What this exercise asks:
**A.** List everyone the post says ended up in the car on the night of the row.
**B.** In the post, where did the writer drive that night?
**C.** Using the reasons the post gives, explain why the writer feels so guilty toward DD.

Text provided:
○ ○ ○ ○ ○

When my DD (now 5) was a baby, me & Dh were not in a good place. We had ups and downs but mostly downs and argued quite a bit. I fell pregnant with her sibling in Dec 2019 and caught covid a few weeks later & had hyperemisis, all while moving house. I hadn’t slept for days and was so so unwell. I was dilerious from lack of sleep and constantly being sick.
in the middle of the night got in a huge row with DH and stormed out the house, I was delusional. I was so mentally unwell and honestly think it was a breakdown.
DD was woken and came with me and DH followed saying I wasn’t thinking straight. We ended up all in the car and I drove to my parents house. I was so upset and of course so was DD. It was horrible. She was saying on the way how our arguing upset her, she was only 3. This pains me to type out.
Since then we’ve gone to therapy and worked on ourselves in other ways and we now have a very healthy relationship and really never argue.
I feel so guilty that my DD had to witness this all, she had an otherwise happy life (spent lots of time with grandparents and 1:1 with me where we had lots of happy times)
I feel terrible, like I’ve damaged her. She still talks about that night and how it scared her. I try to explain that I wasn’t well and it shouldn’t have happened etc
I also feel bad that our relationship was so rocky in her toddler years, although we also had happy times.
im not really sure why I’m posting this, I just feel so guilty.

○ ○ ○ ○ ○

Supplied records:
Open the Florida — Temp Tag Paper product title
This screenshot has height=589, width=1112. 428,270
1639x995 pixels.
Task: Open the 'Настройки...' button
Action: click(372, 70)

○ ○ ○ ○ ○

Task-by-task outputs:
**A.** The writer, DD, and DH.

**B.** To her parents' house.

**C.** The writer feels guilty because DD had to witness the row and the rocky years of the relationship, even though her life was otherwise happy. DD still talks about that night and how it scared her, which makes the writer feel she has damaged her.